2) Yahoo has never allowed third parties to send traffic to a website - which isn't consistent with reality, there are many agencies that need this ability and many DTM PPC Affiliates who add value. I count on G to surpass everything Yahoo does. Y doesn't allow it, G doesn't have tools to control it. Beat them, add tools, or merchants will stop allowing any affs to send them PPC traffic.
3) MSN recently threw in the towel on this issue, they got tired of merchants calling them up and asking how they could solve problems their own affiliates were causing - here's the change in MSN's policies:
[adcenterblog.spaces.live.com...]
"Going forward, Microsoft adCenter will no longer attempt to mediate affiliate compliance by creating lists of trademark-owner approved advertisers who can bid on trademarked keywords."
They were doing this manually, of course they decided to stop doing it.
We need tools where we can easily control which of our partners may use AdWords to send us traffic.
This problem will grow, not shrink, as time goes forward.

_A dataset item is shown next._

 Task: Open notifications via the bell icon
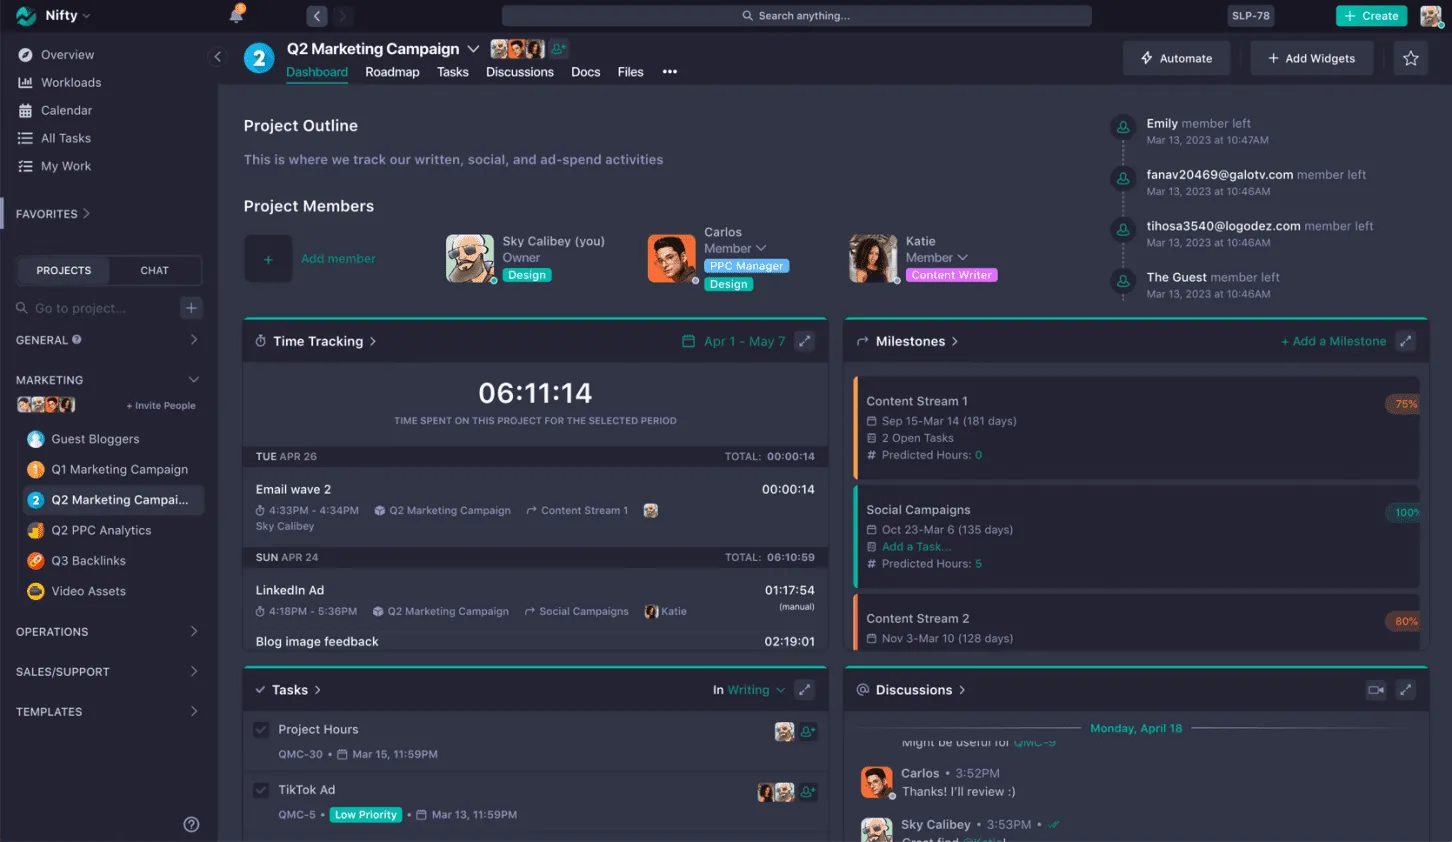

G should step up and be the first to solve it. We don't need an arbiter, we need a tool that let's us be the arbiter, it is our website and our partners that we wish to control.
Lastly, G should recognize that the PPC team isn't normally the one managing affiliate and advertising PPC partners, so like was done for Google Analytics, a sub-account and permissioning system needs to be made available so that a merchant's affiliate manager can have access to enter (or remove) the numbers of their affiliates adwords accounts.
Thanks again for listening, I know you're getting calls on this subject, my clients are making them, so are mnay I've talked to. If no solution is presented, they'll all move towards just banning it - that's not in the interest of G, the consumer, affiliates who use adwords nor the merchants themselves, but the policing problem is real and must be addressed to stop folks from throwing up their hands in frustration over it.
It's evil. So put an end to it.
Cases like these have been happening for six months.
Examples of display URLs pointing to same destination domain:
www.domain.co/m
www.domain.com.uk
www.domain.co/uk
www.domain.us.com
We send Google hundreds of examples and Google take down each one ad by ad. It's inefficient and the problem is becoming more widespread. It's time you detect this automatically and ban advertisers who repeatedly abuse your policies.
Stopping this is the right thing to do.